Exercise instructions: Copy out each line from the entries below that contains the word "pixels".

Data shown:
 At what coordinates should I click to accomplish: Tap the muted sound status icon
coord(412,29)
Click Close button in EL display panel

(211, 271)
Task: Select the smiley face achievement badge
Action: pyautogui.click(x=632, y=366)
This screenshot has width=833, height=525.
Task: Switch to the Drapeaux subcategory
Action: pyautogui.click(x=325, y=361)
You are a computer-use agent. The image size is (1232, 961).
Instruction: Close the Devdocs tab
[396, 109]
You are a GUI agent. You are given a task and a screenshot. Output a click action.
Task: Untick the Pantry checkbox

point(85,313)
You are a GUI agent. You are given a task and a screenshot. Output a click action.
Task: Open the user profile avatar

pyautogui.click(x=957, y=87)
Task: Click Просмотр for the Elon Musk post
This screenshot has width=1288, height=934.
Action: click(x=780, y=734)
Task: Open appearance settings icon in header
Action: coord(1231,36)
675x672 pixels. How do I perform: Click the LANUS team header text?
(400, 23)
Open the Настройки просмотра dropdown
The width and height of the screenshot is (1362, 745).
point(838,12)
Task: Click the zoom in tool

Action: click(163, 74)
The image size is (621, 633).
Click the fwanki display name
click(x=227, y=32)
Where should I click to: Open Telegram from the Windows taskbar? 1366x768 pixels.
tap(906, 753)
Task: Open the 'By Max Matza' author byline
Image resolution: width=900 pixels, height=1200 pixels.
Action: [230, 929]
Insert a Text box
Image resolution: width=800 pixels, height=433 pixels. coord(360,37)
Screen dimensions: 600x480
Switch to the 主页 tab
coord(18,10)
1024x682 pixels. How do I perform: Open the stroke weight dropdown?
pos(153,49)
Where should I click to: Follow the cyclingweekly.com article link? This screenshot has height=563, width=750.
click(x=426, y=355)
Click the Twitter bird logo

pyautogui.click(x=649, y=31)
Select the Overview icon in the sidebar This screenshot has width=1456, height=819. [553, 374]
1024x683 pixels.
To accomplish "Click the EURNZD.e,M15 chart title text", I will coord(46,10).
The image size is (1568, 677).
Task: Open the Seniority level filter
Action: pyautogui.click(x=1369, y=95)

Worked answer:
675x672 pixels. How do I perform: Click the LANUS team header text?
Where should I click to: Open Telegram from the Windows taskbar? 1366x768 pixels.
Image resolution: width=900 pixels, height=1200 pixels.
Image resolution: width=800 pixels, height=433 pixels. coord(360,37)
1024x682 pixels. How do I perform: Open the stroke weight dropdown?
1024x683 pixels.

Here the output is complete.